● **WORK INSTRUCTIONS**
Please output the following records exactly. Leave every image out.
── SUPPLIED DATA ──
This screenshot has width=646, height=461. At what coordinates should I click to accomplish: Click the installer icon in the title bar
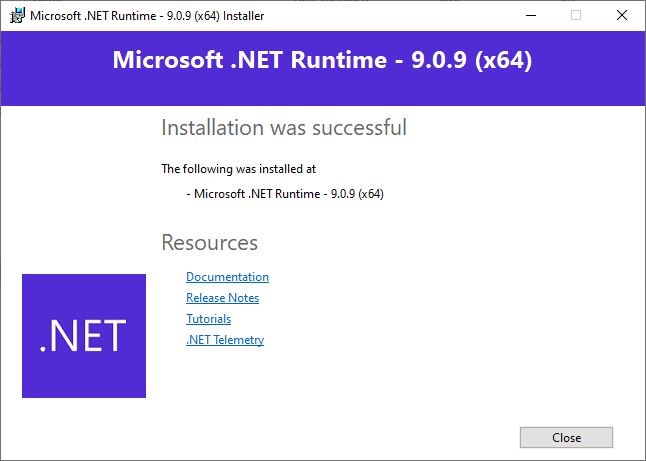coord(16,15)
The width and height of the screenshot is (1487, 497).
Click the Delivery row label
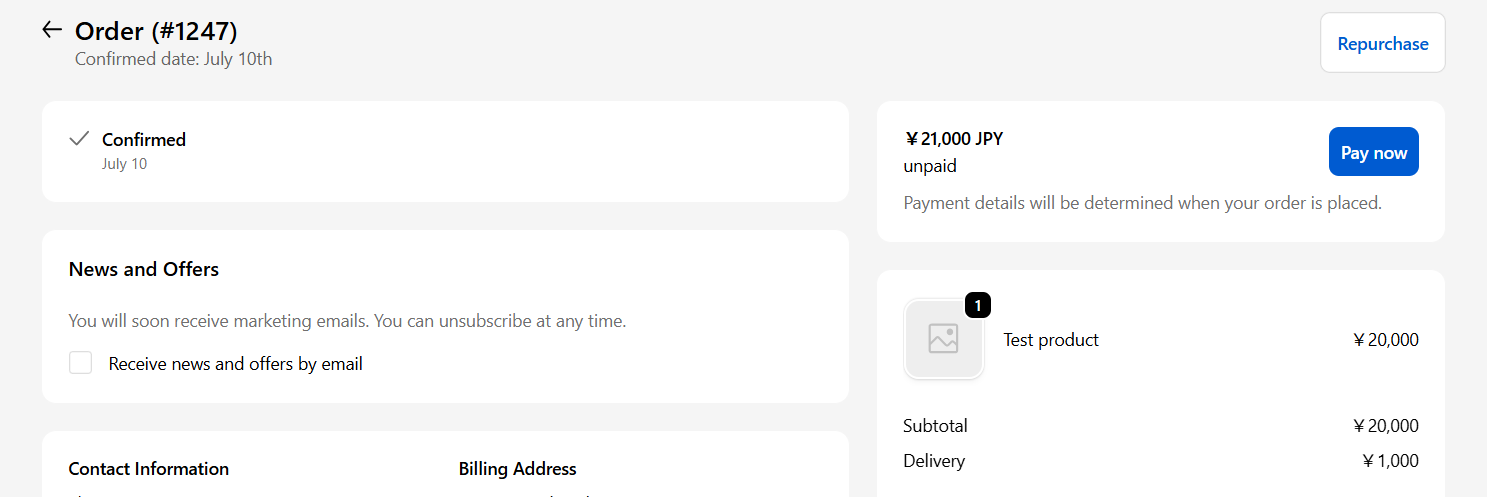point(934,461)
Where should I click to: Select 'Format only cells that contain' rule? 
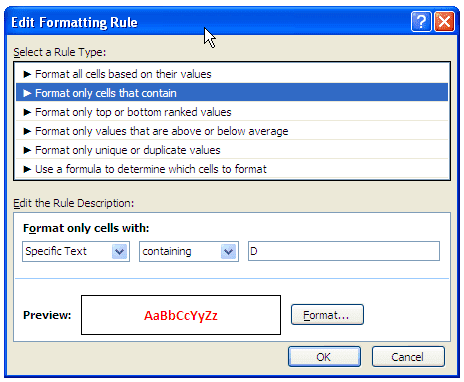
───
● **EXERCISE RESULT**
This screenshot has width=646, height=461. At what coordinates should I click to accomplish: Click the installer icon in the title bar
coord(16,15)
The width and height of the screenshot is (1487, 497).
Click the Delivery row label
point(934,461)
Where should I click to: Select 'Format only cells that contain' rule? 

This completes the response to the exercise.